We found that truly personalized news headlines depend not only on what a user is interested in but also on their preferred stylistic delivery, a crucial and largely ignored dimension in previous work. We therefore introduced SCAPE, a novel framework that leverages Large Language Models to infer and embed the stylistic and content attributes of headlines, enabling a more nuanced analysis of a user's reading history. It then adaptively fuses these "panoramic interests" to guide the generation process, resulting in headlines that demonstrably better capture an individual's taste in both topic and tone. [paper] [code]
In this work, we propose Generation with Concept Activation Vector (GCAV), a lightweight framework for controlling large language model (LLM) outputs. GCAV enables fine-grained control without heavy fine-tuning. It first trains concept activation vectors for specific concepts, like toxicity. During inference, it manipulates these vectors within LLMs—for instance, removing the toxicity vector to reduce harmful output. [paper]
In this paper, we revisit the evaluation of in-context learning (ICL) with large language models, highlighting a critical yet overlooked factor—the cost of configuring demonstrations.
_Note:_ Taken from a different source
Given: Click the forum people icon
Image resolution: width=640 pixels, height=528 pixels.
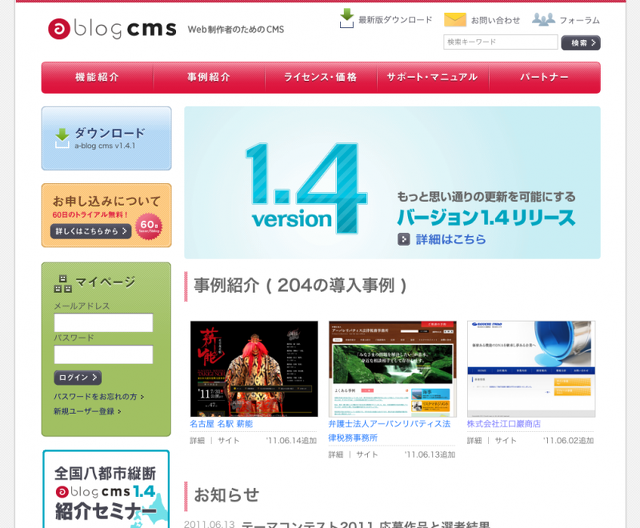Looking at the screenshot, I should click(x=543, y=19).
Our study reveals a strong correlation between configuration cost and task performance, exposing unfairness in existing evaluation protocols. To address this, we propose a two-dimensional evaluation paradigm that jointly considers both performance and cost. Moreover, we introduce a simple, generalizable strategy that balances these factors effectively and enhances ICL across models of different sizes. [paper]
We introduce the Event-Level Financial Sentiment Analysis (EFSA) task, which extracts quintuples—(company, industry, coarse-grained event, fine-grained event, sentiment)—from financial texts by reformulating event extraction as a classification problem with hierarchical event categories. We present a large-scale Chinese dataset with 12,160 news articles and 13,725 annotated quintuples, and propose a four-hop Chain-of-Thought LLM-based method. Extensive experiments on this benchmark demonstrate that our approach achieves state-of-the-art results. [paper] [code]
Row-based methods for question answering over tables and text often fail on complex questions because they struggle to compare information across multiple rows and cannot adapt to the shifting focus required in multi-step reasoning. To solve this, we propose DRAMA, a framework that constructs a multi-granularity graph and uses a novel memory bank to efficiently incorporate comparative information from many different rows. Furthermore, DRAMA features a Dynamic Graph Attention Network that adjusts to the question's changing focus, allowing it to effectively filter noise and achieve state-of-the-art performance on complex, multi-hop QA tasks. [paper]
In this work, we propose Distillation with Explanations from LLMs, a mechanism for LLMs distillation on multi-choice QA tasks. While LLMs like ChatGPT offer a cost-effective way for data labeling and can provide explanations alongside answers, their inaccuracies risk introducing noise. Our approach capitalizes on the consistency between LLMs’ incorrect answers and their corresponding explanations, integrating ground truth labels with LLM-generated content. This enables simultaneous generation of more precise answers and consistent free-text explanations. [paper]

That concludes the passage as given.